* _The data_
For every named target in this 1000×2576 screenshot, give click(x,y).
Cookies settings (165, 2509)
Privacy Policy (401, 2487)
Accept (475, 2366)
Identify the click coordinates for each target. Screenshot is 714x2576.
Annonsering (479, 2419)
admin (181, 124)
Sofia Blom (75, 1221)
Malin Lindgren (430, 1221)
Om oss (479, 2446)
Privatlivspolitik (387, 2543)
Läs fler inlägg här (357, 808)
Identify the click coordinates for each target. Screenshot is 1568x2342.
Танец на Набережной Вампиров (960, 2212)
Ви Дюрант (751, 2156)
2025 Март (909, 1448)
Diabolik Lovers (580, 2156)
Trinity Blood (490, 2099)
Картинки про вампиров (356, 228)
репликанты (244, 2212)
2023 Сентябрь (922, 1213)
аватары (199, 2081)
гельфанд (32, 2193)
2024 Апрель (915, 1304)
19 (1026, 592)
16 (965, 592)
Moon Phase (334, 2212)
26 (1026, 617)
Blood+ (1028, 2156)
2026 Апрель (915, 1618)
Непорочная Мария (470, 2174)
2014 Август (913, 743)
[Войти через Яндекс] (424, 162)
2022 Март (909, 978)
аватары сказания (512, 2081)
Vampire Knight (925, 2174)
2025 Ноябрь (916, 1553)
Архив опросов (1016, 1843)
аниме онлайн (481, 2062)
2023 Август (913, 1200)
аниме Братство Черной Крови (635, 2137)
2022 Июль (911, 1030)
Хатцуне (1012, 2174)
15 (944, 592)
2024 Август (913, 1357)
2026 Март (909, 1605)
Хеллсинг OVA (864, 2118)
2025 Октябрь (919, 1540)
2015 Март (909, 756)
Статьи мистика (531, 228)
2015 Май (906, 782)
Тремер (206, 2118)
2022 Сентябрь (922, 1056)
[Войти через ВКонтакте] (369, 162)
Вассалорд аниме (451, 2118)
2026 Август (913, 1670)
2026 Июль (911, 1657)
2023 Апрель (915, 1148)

* _What is required_
The lines from the one containing "аниме Братство Черной Крови (635, 2137)" through the end of the data are to be copied exactly, the first and last of them included.

* _Answer to the exercise_
аниме Братство Черной Крови (635, 2137)
2022 Июль (911, 1030)
Хатцуне (1012, 2174)
15 (944, 592)
2024 Август (913, 1357)
2026 Март (909, 1605)
Хеллсинг OVA (864, 2118)
2025 Октябрь (919, 1540)
2015 Март (909, 756)
Статьи мистика (531, 228)
2015 Май (906, 782)
Тремер (206, 2118)
2022 Сентябрь (922, 1056)
[Войти через ВКонтакте] (369, 162)
Вассалорд аниме (451, 2118)
2026 Август (913, 1670)
2026 Июль (911, 1657)
2023 Апрель (915, 1148)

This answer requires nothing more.